35. For avoidance of doubt, this is what the trial court noted:“It is not in dispute that the two accused persons made an application for alterations. They did so because, as stated in the evidence herein there was a disagreement between the owner of the goods and the transporter. It is also in evidence that such alterations are allowed if there are good reasons for them.”

36. The court went on:“In this case, the only reason why the same was not allowed and why the two accused persons herein were arrested was because there were motor vehicles KAZ 790E/ZE 5339 and KBM 094V/ZD 6887 which had been impounded in Kisumu carrying uncustomed sugar. He however said the two motor vehicles were released under unclear circumstanced. There was no evidence brought before this court to show that the said motor vehicles were indeed impounded and what goods they were carrying. There was no OB report to show that the motor vehicles were detained in Kisumu. The police officers who detained the motor vehicles was not called to testify whether the said motor vehicles had sugar. Even though PW1 confirmed that the two motor vehicles passed by the customs and were recorded in their register, there is no evidence that they passed there loaded with sugar which belonged to the accused person herein.”

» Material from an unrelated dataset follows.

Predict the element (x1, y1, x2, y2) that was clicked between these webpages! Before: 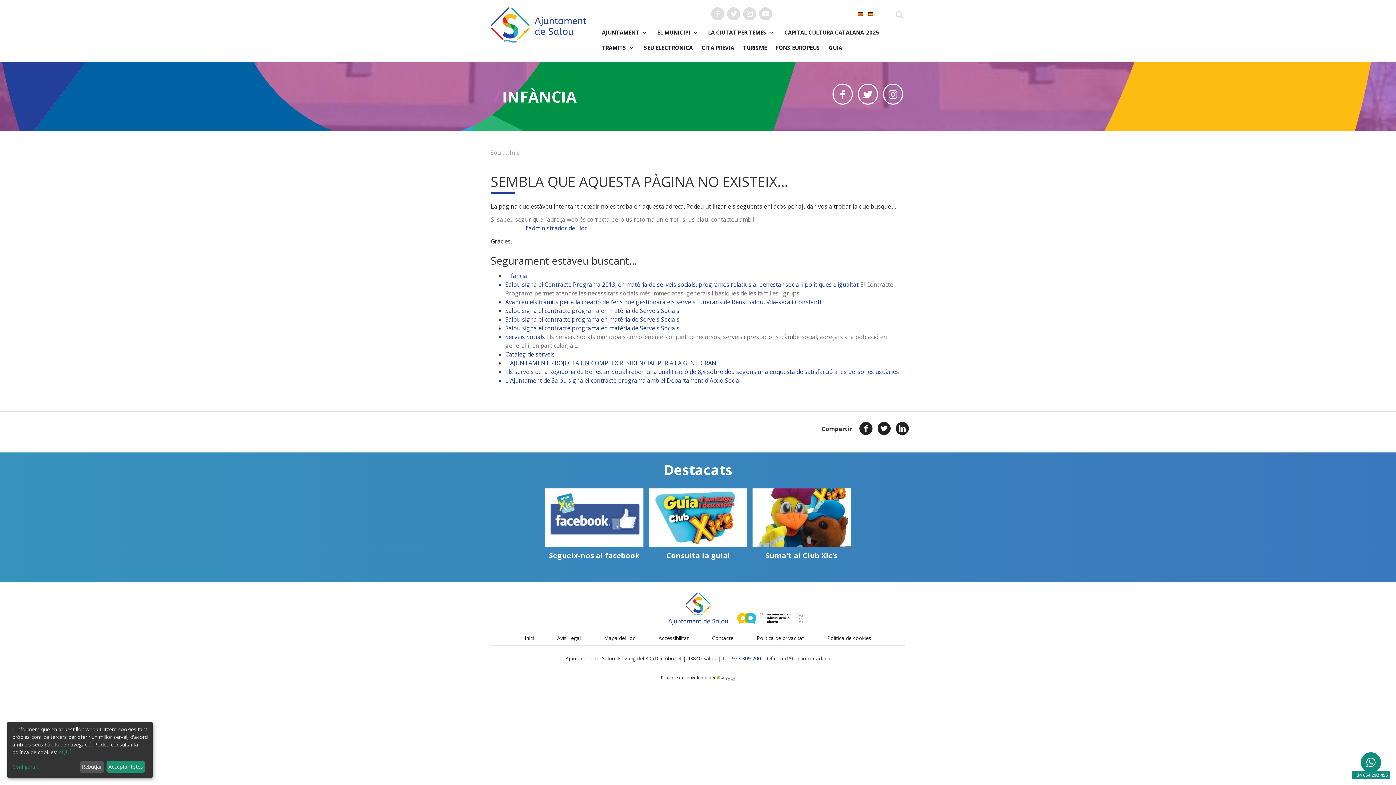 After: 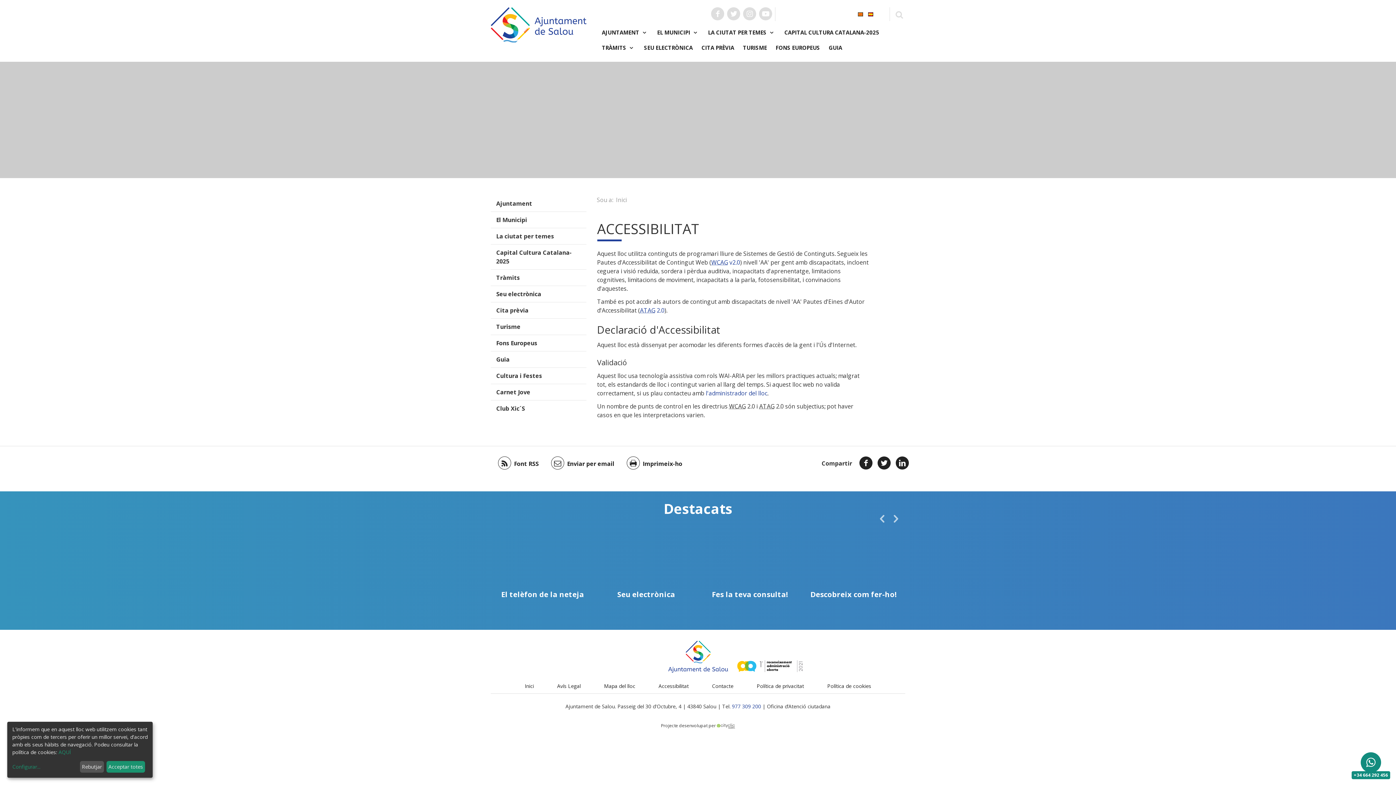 Action: bbox: (658, 634, 688, 642) label: Accessibilitat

37. The trial court added:“Even though PW5 stated that one of the vehicles passed the weighbridge loaded, it can’t be said whether it was loaded with sugar or not. It cannot be said whether the load belonged to the 1st accused person herein or not or whether the load was loaded in Uganda or in Kenya. The drivers or owners of the said motor vehicles were not traced or called as witnesses to confirm if indeed they had carried sugar and whether the sugar belonged to the 1st accused person herein.”

38. It was concluded that:“I find that there are gaps in the prosecution case that need to be filled. It is not the duty of the accused person to fill those gaps.”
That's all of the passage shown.